The Arab Socialist Action Party – Arabian Peninsula (حزب العمل الاشتراكي العربي ـ الجزيرة العربية Ḥizb al`Amal al Ishtirākiy al-`Arabiy-Al-Jazīra al`Arabiyyah), was an underground oppositional political party in Saudi Arabia. It was founded in 1972 by elements of the erstwhile Arab Nationalist Movement.

==Profile of the party==
The party was able to attract a following amongst intellectuals and middle class elements, and became a prominent force of the secular opposition. Ideologically it adhered to Marxism and Arab nationalism. It considered armed struggle as the only option to overthrow the ruling system of Saudi Arabia. The membership was predominantly Shi'ite.

The party was able to attract former members from the People's Democratic Party, which ceased to function in the mid-1970s.

The party raised three main demands, introduction of political liberties, nationalization of oil resources, and the end to foreign military presence in Saudi Arabia. It also opposed discrimination against Shi'ites.

==Press==
The party published al-Masira as its central organ. It was printed inside Saudi Arabia clandestinely on an irregular basis. Moreover, until the 1982 crackdown, the cadres of the party were well represented amongst the staff of the legal newspaper al-Yaum (اليوم).

==Relations with PFLP==
The party was a section of the Arab Socialist Action Party, a Pan-Arab party led by the PFLP general secretary Dr George Habash. But unlike other sections of the Arab Socialist Action Party, the linkage to PFLP was weaker due to the lack of a strong PFLP presence in Saudi Arabia. By 1975, the linkage between the Saudi party and PFLP began to decline and in 1978 the Saudi party broke its affiliation with PFLP. Instead the party began orientating itself towards cooperation with other groups in the region. In 1981, the party established relations with the Communist Party in Saudi Arabia and the Popular Front for the Liberation of Bahrain in exile.

==Mecca Siege of 1979==
Five days after Islamic insurgents had seized the Grand Mosque in Mecca on 20 November 1979, the party issued a statement in Beirut, clarifying the demands of the insurgents.
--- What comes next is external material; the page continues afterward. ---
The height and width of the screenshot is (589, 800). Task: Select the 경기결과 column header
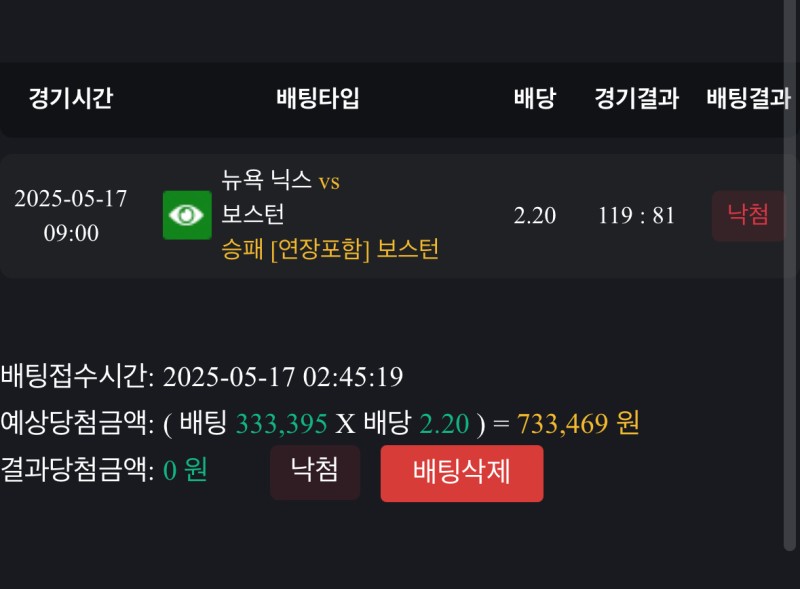pyautogui.click(x=636, y=98)
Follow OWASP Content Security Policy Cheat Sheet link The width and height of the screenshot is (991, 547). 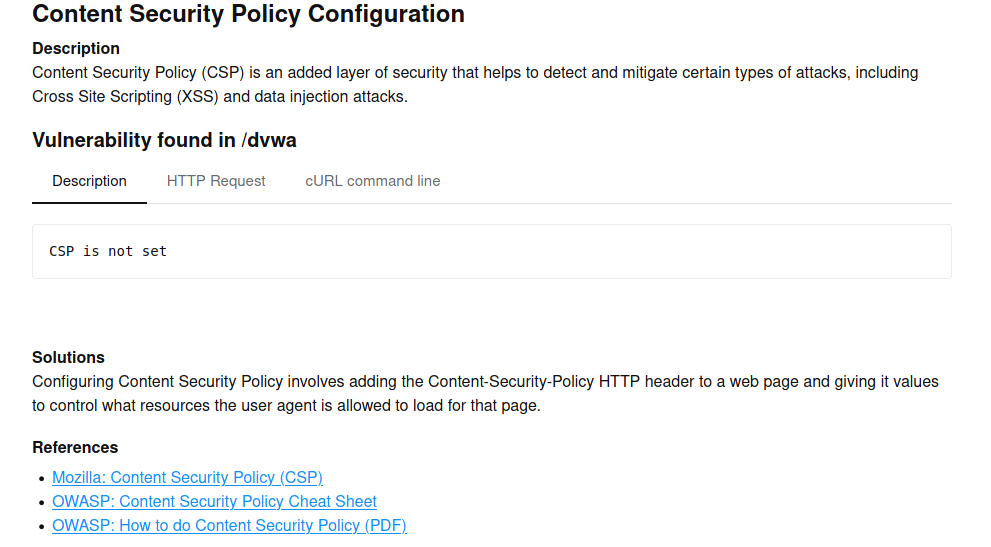click(214, 501)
The party, however, denied any involvement in the act.

==1982 crackdown==
In April 1982 the party was dealt a severe blow, as Saudi state forces arrested hundreds of its members. Many of the arrested were journalists connected to the al-Yaum newspaper. In the end of 1982 an amnesty was declared for the arrested. However, several of the released had problems returning to government services or were denied travel abroad. Al-Yaum was closed down. Following the 1982 crackdown, the party critically reviewed its past performance. In January 1984 a provisional leadership was reconstituted.

By 1987 there were reports that the party had begun to reconstruct its organizational structure.

==Amnesty and dismantling==
In the 1990s, the party agreed with the government to disband, in exchange for amnesty of political prisoners. Five jailed party members were pardoned in April 1990. A group of militants of the party were pardoned on Eid-ul-Adha 1991.